• _The problem_: Restate word for word the lines of the material below, from the line with "Alfie (149, 1590)" to the line with "Click & Collect (49, 1795)", both lines included, and no others.
+ + + + + + +
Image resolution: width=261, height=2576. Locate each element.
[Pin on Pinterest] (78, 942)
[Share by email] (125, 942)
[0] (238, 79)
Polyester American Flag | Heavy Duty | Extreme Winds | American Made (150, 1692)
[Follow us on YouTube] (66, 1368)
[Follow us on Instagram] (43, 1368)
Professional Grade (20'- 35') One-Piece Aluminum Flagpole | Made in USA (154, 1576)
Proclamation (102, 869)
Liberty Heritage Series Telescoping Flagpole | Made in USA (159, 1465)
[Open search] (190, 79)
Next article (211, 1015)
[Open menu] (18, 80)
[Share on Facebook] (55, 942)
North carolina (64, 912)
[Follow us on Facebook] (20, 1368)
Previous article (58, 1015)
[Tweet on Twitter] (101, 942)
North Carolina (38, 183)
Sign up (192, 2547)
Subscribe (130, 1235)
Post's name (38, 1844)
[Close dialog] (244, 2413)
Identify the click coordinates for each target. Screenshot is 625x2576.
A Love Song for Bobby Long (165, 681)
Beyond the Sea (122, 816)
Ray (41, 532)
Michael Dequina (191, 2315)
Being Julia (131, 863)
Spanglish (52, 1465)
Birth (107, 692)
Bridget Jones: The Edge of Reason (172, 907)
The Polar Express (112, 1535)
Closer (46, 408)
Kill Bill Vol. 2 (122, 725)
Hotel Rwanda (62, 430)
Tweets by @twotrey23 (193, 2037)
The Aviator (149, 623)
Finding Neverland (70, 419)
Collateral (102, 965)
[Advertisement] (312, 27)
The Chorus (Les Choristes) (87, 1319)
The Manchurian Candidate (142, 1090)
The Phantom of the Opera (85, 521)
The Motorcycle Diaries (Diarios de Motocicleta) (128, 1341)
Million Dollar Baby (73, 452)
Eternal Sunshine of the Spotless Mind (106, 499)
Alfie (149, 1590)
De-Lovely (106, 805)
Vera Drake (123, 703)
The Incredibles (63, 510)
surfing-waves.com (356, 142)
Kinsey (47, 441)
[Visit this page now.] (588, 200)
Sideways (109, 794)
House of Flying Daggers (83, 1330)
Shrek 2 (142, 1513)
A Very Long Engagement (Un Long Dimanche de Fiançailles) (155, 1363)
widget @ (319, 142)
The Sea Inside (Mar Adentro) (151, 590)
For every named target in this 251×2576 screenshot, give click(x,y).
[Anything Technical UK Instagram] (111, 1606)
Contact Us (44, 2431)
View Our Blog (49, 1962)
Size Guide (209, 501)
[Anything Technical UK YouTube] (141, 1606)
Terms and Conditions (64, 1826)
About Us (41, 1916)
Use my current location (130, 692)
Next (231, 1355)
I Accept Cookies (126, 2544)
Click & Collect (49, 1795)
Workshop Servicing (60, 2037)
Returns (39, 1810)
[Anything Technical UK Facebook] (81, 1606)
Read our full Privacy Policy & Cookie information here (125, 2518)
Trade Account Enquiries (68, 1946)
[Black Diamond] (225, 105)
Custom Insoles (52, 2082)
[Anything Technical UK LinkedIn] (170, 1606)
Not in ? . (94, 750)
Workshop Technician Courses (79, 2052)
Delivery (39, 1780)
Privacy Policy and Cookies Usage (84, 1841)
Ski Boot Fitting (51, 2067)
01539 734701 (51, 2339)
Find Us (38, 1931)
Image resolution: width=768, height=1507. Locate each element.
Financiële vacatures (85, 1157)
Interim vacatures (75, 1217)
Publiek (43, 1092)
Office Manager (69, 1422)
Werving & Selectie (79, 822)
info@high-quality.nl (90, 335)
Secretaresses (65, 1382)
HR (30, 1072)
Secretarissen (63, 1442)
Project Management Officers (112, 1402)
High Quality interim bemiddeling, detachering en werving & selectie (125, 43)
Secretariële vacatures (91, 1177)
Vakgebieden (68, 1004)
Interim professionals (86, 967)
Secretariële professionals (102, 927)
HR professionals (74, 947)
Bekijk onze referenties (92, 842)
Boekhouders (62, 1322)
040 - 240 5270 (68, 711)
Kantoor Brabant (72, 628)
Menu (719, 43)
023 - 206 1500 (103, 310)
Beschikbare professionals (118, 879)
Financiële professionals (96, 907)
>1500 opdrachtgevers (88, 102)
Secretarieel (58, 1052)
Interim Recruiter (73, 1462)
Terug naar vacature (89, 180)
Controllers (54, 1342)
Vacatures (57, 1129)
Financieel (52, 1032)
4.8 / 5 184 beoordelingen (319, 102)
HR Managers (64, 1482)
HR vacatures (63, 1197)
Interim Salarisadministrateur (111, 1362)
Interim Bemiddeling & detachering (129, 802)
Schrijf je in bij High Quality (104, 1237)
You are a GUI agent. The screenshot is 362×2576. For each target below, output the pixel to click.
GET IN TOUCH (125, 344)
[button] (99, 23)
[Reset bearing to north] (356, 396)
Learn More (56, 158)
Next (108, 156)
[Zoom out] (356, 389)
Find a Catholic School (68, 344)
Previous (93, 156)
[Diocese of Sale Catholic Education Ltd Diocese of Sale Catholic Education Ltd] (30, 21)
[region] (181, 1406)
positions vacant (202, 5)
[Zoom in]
+ + + + + + +
• _Exercise result_:
Alfie (149, 1590)
De-Lovely (106, 805)
Vera Drake (123, 703)
The Incredibles (63, 510)
surfing-waves.com (356, 142)
Kinsey (47, 441)
[Visit this page now.] (588, 200)
Sideways (109, 794)
House of Flying Daggers (83, 1330)
Shrek 2 (142, 1513)
A Very Long Engagement (Un Long Dimanche de Fiançailles) (155, 1363)
widget @ (319, 142)
The Sea Inside (Mar Adentro) (151, 590)
For every named target in this 251×2576 screenshot, give click(x,y).
[Anything Technical UK Instagram] (111, 1606)
Contact Us (44, 2431)
View Our Blog (49, 1962)
Size Guide (209, 501)
[Anything Technical UK YouTube] (141, 1606)
Terms and Conditions (64, 1826)
About Us (41, 1916)
Use my current location (130, 692)
Next (231, 1355)
I Accept Cookies (126, 2544)
Click & Collect (49, 1795)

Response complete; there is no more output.